However, UN statistics show that the Gambia still has some way to go to reach the Millennium Development Goals. For example, insufficient progress has been made to improve the lives of slum dwellers.
The 2013 municipal elections, held in April, were a time for candidates to outline strategies for further infrastructure development to improve citizens’ quality of life (as per the UN Millenium Development Goals).
One of Banjul’s biggest problems in terms of infrastructure relates to inadequate electricity supply.
“Power outages are widespread and serious. The government can do something about it provided it has allowed transparency and accountability . . . Since this is not the case, people don’t even know what is the real problem and how to solve it,” said a local source who did not want to be named.
The country’s one major power station is located in Kotu (part of the Greater Banjul area) and run by the National Water and Electricity Company (NAWEC), which is owned 92.7 percent by the Gambian government.
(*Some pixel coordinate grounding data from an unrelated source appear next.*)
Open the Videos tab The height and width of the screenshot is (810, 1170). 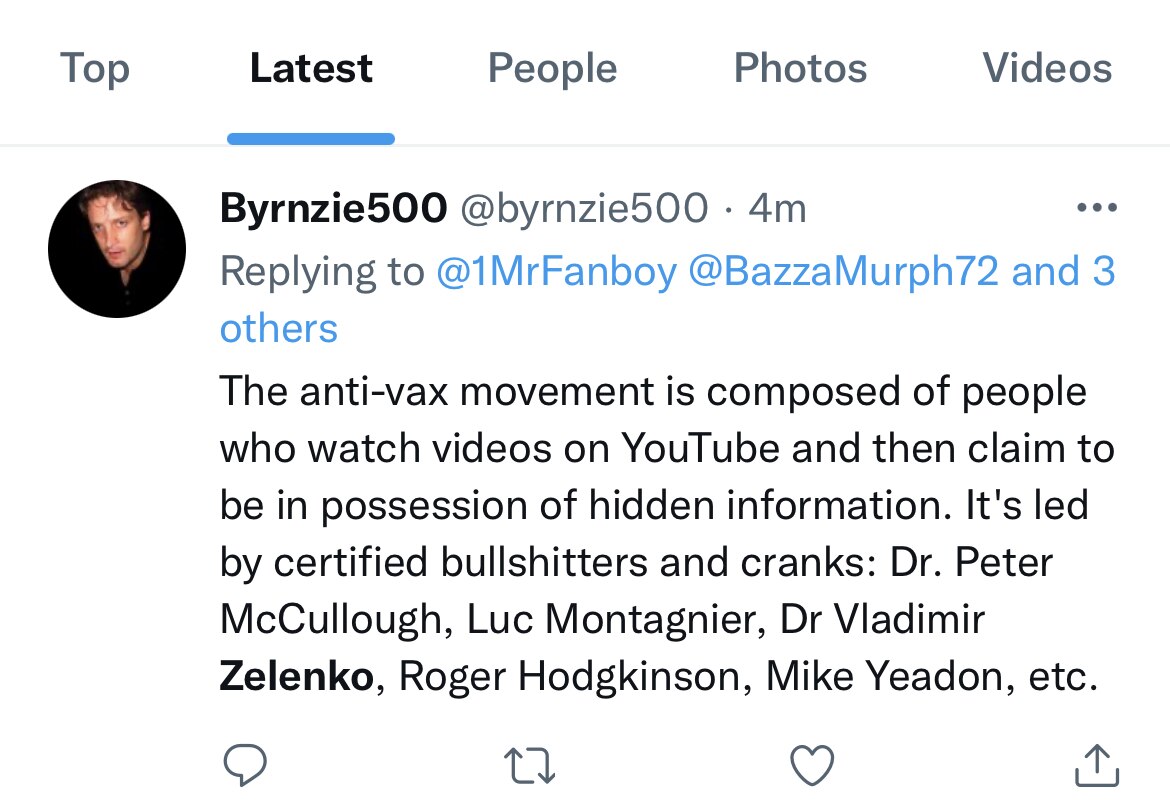1047,69
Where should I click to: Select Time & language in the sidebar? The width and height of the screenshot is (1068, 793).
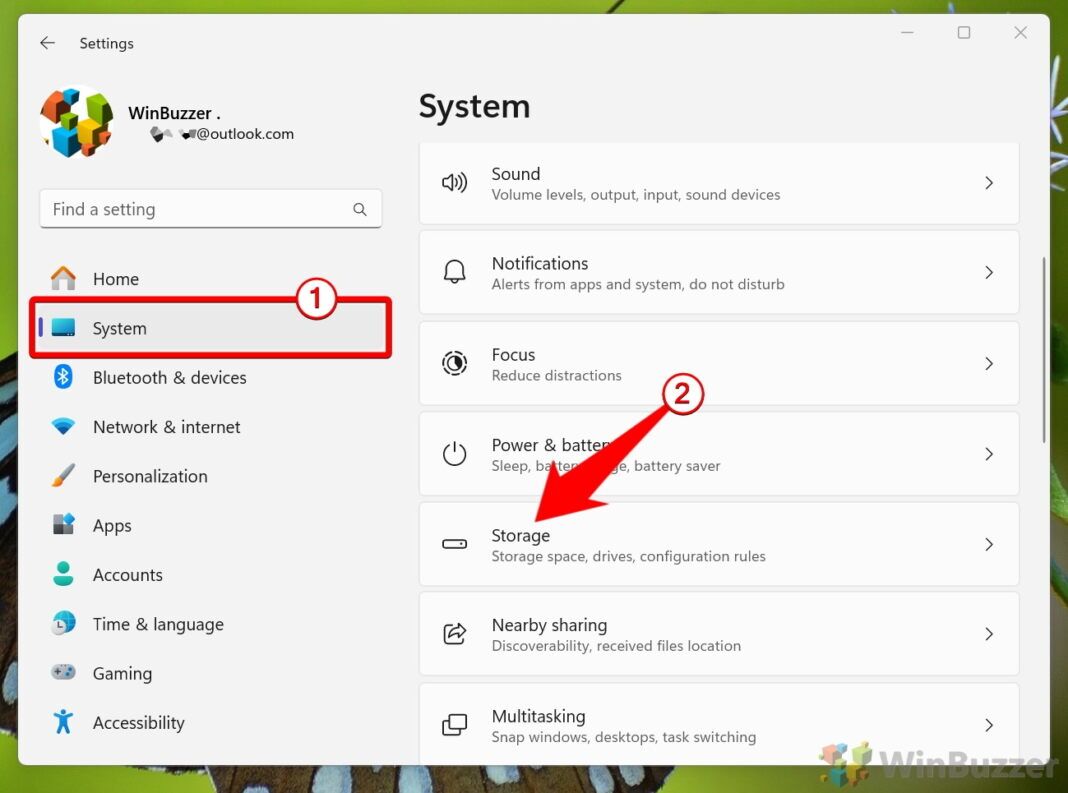[x=158, y=624]
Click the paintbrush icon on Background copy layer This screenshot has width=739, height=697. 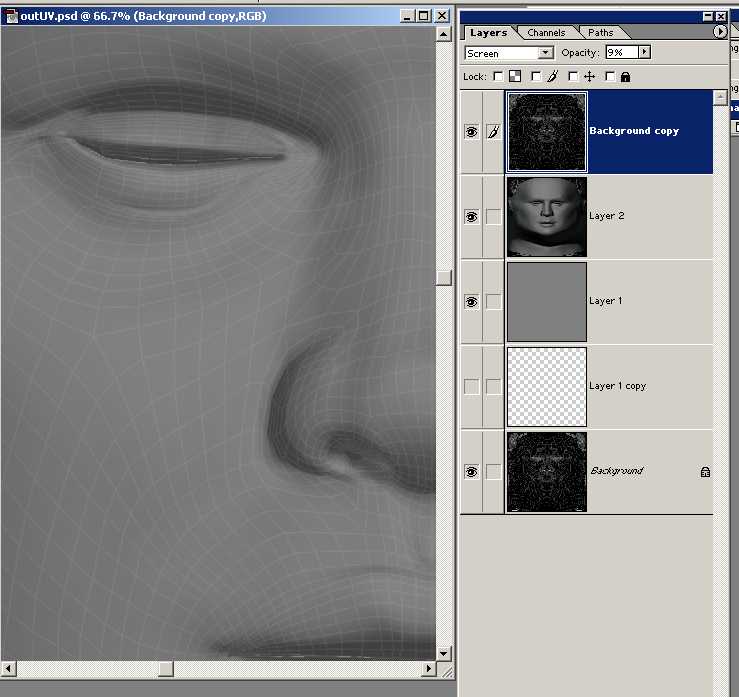493,132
The problem with power lies in the fact that it is underinvested, there are rising fuel prices, and non-payments in large billing areas such as Banjul. And although there are almost nightly blackouts, the mayoral candidates did not focus on power shortages in their campaigns.
Four candidates ran in Banjul: Samba Fall, the incumbent mayor, for the APRC (Alliance for Patriotic Re-Orientation and Construction), and three independents, Abdoulie Bah, Basiru Ndow and Alhagi Jah. Bah ran as an independent candidate because he had support from citizens to contest the seat and was confident in a win.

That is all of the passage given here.